▶ [To do] Down to the last line below, give the listing again exactly.

▶ [Record extracts]
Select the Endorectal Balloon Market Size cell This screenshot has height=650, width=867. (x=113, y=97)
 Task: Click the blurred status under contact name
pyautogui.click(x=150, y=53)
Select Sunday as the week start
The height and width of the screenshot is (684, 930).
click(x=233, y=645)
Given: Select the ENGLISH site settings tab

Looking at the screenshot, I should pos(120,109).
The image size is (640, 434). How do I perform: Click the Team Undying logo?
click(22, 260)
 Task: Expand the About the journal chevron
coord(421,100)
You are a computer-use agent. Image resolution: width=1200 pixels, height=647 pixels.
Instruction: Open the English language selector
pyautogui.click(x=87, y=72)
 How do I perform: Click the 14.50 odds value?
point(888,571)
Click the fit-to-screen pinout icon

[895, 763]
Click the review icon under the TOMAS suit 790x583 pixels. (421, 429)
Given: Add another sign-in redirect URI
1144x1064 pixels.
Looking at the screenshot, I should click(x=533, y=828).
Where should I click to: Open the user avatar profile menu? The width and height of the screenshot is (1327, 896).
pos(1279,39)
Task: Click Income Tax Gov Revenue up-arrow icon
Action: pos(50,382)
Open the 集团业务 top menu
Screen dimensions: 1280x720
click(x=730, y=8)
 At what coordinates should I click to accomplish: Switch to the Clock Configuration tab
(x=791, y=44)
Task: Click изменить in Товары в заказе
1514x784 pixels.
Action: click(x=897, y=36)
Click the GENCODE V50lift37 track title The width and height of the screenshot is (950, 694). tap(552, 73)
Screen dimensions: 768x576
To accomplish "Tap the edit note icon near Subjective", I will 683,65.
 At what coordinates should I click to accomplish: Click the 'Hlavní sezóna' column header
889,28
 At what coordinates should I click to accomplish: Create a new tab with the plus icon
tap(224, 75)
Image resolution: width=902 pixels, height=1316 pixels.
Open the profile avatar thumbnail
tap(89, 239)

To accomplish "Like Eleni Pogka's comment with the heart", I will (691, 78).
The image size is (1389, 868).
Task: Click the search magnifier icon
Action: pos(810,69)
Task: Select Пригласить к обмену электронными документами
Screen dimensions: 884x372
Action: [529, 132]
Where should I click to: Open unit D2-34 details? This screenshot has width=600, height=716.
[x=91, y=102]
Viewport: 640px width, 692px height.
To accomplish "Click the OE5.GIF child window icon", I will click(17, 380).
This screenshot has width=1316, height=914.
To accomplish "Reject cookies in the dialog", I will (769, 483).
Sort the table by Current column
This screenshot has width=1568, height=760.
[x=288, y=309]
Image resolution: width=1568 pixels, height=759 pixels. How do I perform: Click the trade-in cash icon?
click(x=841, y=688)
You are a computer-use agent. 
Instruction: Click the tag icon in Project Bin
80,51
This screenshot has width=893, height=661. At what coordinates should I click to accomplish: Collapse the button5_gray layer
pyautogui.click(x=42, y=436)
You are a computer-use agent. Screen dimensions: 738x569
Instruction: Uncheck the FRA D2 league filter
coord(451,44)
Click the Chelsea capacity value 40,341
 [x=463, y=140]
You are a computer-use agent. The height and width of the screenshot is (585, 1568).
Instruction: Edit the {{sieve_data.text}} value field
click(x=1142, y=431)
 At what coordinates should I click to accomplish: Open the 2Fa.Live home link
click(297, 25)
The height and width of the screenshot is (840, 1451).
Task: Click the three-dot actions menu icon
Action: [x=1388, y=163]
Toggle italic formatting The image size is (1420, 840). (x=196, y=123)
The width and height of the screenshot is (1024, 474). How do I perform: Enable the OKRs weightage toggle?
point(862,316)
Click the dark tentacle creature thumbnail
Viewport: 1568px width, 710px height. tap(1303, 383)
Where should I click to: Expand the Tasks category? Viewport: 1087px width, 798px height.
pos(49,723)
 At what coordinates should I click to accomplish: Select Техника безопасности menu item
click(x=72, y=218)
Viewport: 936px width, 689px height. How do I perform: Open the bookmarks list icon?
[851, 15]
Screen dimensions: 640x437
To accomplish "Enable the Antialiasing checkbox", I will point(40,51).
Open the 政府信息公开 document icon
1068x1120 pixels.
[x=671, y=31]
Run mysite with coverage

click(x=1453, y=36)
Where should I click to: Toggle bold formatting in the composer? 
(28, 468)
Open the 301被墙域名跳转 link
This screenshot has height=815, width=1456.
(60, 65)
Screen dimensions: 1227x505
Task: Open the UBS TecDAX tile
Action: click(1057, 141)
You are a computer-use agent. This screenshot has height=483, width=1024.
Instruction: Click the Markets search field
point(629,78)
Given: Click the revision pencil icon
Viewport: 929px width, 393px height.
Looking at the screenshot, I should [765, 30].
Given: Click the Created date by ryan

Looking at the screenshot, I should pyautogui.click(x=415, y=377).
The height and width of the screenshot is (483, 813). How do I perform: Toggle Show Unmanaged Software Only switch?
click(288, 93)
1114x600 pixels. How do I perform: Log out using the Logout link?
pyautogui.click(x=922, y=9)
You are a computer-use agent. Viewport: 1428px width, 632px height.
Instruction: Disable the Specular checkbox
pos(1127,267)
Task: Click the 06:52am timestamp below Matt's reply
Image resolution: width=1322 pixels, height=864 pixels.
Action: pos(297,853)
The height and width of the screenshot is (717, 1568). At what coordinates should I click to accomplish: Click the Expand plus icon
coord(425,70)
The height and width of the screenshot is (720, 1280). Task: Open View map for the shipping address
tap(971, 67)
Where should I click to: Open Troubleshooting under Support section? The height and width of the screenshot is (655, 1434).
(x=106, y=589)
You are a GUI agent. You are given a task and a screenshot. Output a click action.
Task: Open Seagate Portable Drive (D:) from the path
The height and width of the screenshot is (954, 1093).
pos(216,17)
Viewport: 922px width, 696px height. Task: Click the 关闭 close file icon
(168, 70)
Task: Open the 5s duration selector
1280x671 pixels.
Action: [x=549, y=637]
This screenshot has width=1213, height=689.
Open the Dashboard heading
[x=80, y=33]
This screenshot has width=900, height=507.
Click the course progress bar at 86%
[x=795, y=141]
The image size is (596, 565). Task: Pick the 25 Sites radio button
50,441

▶ [Answer to the problem]
Select the Endorectal Balloon Market Size cell This screenshot has height=650, width=867. (x=113, y=97)
 Task: Click the blurred status under contact name
pyautogui.click(x=150, y=53)
Select Sunday as the week start
The height and width of the screenshot is (684, 930).
click(x=233, y=645)
Given: Select the ENGLISH site settings tab

Looking at the screenshot, I should pos(120,109).
The image size is (640, 434). How do I perform: Click the Team Undying logo?
click(22, 260)
 Task: Expand the About the journal chevron
coord(421,100)
You are a computer-use agent. Image resolution: width=1200 pixels, height=647 pixels.
Instruction: Open the English language selector
pyautogui.click(x=87, y=72)
 How do I perform: Click the 14.50 odds value?
point(888,571)
Click the fit-to-screen pinout icon

[895, 763]
Click the review icon under the TOMAS suit 790x583 pixels. (421, 429)
Given: Add another sign-in redirect URI
1144x1064 pixels.
Looking at the screenshot, I should click(x=533, y=828).
Where should I click to: Open the user avatar profile menu? The width and height of the screenshot is (1327, 896).
pos(1279,39)
Task: Click Income Tax Gov Revenue up-arrow icon
Action: pos(50,382)
Open the 集团业务 top menu
Screen dimensions: 1280x720
click(x=730, y=8)
 At what coordinates should I click to accomplish: Switch to the Clock Configuration tab
(x=791, y=44)
Task: Click изменить in Товары в заказе
1514x784 pixels.
Action: click(x=897, y=36)
Click the GENCODE V50lift37 track title The width and height of the screenshot is (950, 694). tap(552, 73)
Screen dimensions: 768x576
To accomplish "Tap the edit note icon near Subjective", I will 683,65.
 At what coordinates should I click to accomplish: Click the 'Hlavní sezóna' column header
889,28
 At what coordinates should I click to accomplish: Create a new tab with the plus icon
tap(224, 75)
Image resolution: width=902 pixels, height=1316 pixels.
Open the profile avatar thumbnail
tap(89, 239)

To accomplish "Like Eleni Pogka's comment with the heart", I will (691, 78).
The image size is (1389, 868).
Task: Click the search magnifier icon
Action: pos(810,69)
Task: Select Пригласить к обмену электронными документами
Screen dimensions: 884x372
Action: [529, 132]
Where should I click to: Open unit D2-34 details? This screenshot has width=600, height=716.
[x=91, y=102]
Viewport: 640px width, 692px height.
To accomplish "Click the OE5.GIF child window icon", I will click(17, 380).
This screenshot has width=1316, height=914.
To accomplish "Reject cookies in the dialog", I will (769, 483).
Sort the table by Current column
This screenshot has width=1568, height=760.
[x=288, y=309]
Image resolution: width=1568 pixels, height=759 pixels. How do I perform: Click the trade-in cash icon?
click(x=841, y=688)
You are a computer-use agent. 
Instruction: Click the tag icon in Project Bin
80,51
This screenshot has width=893, height=661. At what coordinates should I click to accomplish: Collapse the button5_gray layer
pyautogui.click(x=42, y=436)
You are a computer-use agent. Screen dimensions: 738x569
Instruction: Uncheck the FRA D2 league filter
coord(451,44)
Click the Chelsea capacity value 40,341
 [x=463, y=140]
You are a computer-use agent. The height and width of the screenshot is (585, 1568).
Instruction: Edit the {{sieve_data.text}} value field
click(x=1142, y=431)
 At what coordinates should I click to accomplish: Open the 2Fa.Live home link
click(297, 25)
The height and width of the screenshot is (840, 1451).
Task: Click the three-dot actions menu icon
Action: [x=1388, y=163]
Toggle italic formatting The image size is (1420, 840). (x=196, y=123)
The width and height of the screenshot is (1024, 474). How do I perform: Enable the OKRs weightage toggle?
point(862,316)
Click the dark tentacle creature thumbnail
Viewport: 1568px width, 710px height. tap(1303, 383)
Where should I click to: Expand the Tasks category? Viewport: 1087px width, 798px height.
pos(49,723)
 At what coordinates should I click to accomplish: Select Техника безопасности menu item
click(x=72, y=218)
Viewport: 936px width, 689px height. How do I perform: Open the bookmarks list icon?
[851, 15]
Screen dimensions: 640x437
To accomplish "Enable the Antialiasing checkbox", I will point(40,51).
Open the 政府信息公开 document icon
1068x1120 pixels.
[x=671, y=31]
Run mysite with coverage

click(x=1453, y=36)
Where should I click to: Toggle bold formatting in the composer? 
(28, 468)
Open the 301被墙域名跳转 link
This screenshot has height=815, width=1456.
(60, 65)
Screen dimensions: 1227x505
Task: Open the UBS TecDAX tile
Action: click(1057, 141)
You are a computer-use agent. This screenshot has height=483, width=1024.
Instruction: Click the Markets search field
point(629,78)
Given: Click the revision pencil icon
Viewport: 929px width, 393px height.
Looking at the screenshot, I should [765, 30].
Given: Click the Created date by ryan

Looking at the screenshot, I should pyautogui.click(x=415, y=377).
The height and width of the screenshot is (483, 813). How do I perform: Toggle Show Unmanaged Software Only switch?
click(288, 93)
1114x600 pixels. How do I perform: Log out using the Logout link?
pyautogui.click(x=922, y=9)
You are a computer-use agent. Viewport: 1428px width, 632px height.
Instruction: Disable the Specular checkbox
pos(1127,267)
Task: Click the 06:52am timestamp below Matt's reply
Image resolution: width=1322 pixels, height=864 pixels.
Action: pos(297,853)
The height and width of the screenshot is (717, 1568). At what coordinates should I click to accomplish: Click the Expand plus icon
coord(425,70)
The height and width of the screenshot is (720, 1280). Task: Open View map for the shipping address
tap(971, 67)
Where should I click to: Open Troubleshooting under Support section? The height and width of the screenshot is (655, 1434).
(x=106, y=589)
You are a GUI agent. You are given a task and a screenshot. Output a click action.
Task: Open Seagate Portable Drive (D:) from the path
The height and width of the screenshot is (954, 1093).
pos(216,17)
Viewport: 922px width, 696px height. Task: Click the 关闭 close file icon
(168, 70)
Task: Open the 5s duration selector
1280x671 pixels.
Action: [x=549, y=637]
This screenshot has width=1213, height=689.
Open the Dashboard heading
[x=80, y=33]
This screenshot has width=900, height=507.
Click the course progress bar at 86%
[x=795, y=141]
The image size is (596, 565). Task: Pick the 25 Sites radio button
50,441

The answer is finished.